The problem:
Identify every line in the records below that contains the word "computer", and reproduce each one.

- - -

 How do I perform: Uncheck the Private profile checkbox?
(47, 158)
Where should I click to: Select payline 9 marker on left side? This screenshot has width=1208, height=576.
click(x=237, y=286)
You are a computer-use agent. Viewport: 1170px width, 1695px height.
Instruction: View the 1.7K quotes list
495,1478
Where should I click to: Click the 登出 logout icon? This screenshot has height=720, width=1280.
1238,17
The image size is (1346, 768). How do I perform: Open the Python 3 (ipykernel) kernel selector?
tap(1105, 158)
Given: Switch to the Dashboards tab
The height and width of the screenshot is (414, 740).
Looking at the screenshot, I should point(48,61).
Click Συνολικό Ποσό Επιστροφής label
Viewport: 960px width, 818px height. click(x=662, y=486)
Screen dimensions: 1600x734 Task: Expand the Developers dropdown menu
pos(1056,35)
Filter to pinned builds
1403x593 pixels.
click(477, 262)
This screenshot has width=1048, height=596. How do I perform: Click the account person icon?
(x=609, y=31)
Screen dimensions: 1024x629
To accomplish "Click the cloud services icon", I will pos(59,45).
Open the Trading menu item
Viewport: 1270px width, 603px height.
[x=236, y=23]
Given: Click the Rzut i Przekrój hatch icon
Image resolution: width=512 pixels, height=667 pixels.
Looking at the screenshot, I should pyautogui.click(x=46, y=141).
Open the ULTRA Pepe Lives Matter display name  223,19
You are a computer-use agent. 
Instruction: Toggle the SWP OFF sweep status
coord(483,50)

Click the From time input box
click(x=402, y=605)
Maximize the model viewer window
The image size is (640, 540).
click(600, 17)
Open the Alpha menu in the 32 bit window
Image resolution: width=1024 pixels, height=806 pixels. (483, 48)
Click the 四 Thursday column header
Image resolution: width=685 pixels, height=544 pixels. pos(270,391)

- - -

Response to the exercise:
You are a computer-use agent. Viewport: 1170px width, 1695px height.
You are a computer-use agent. 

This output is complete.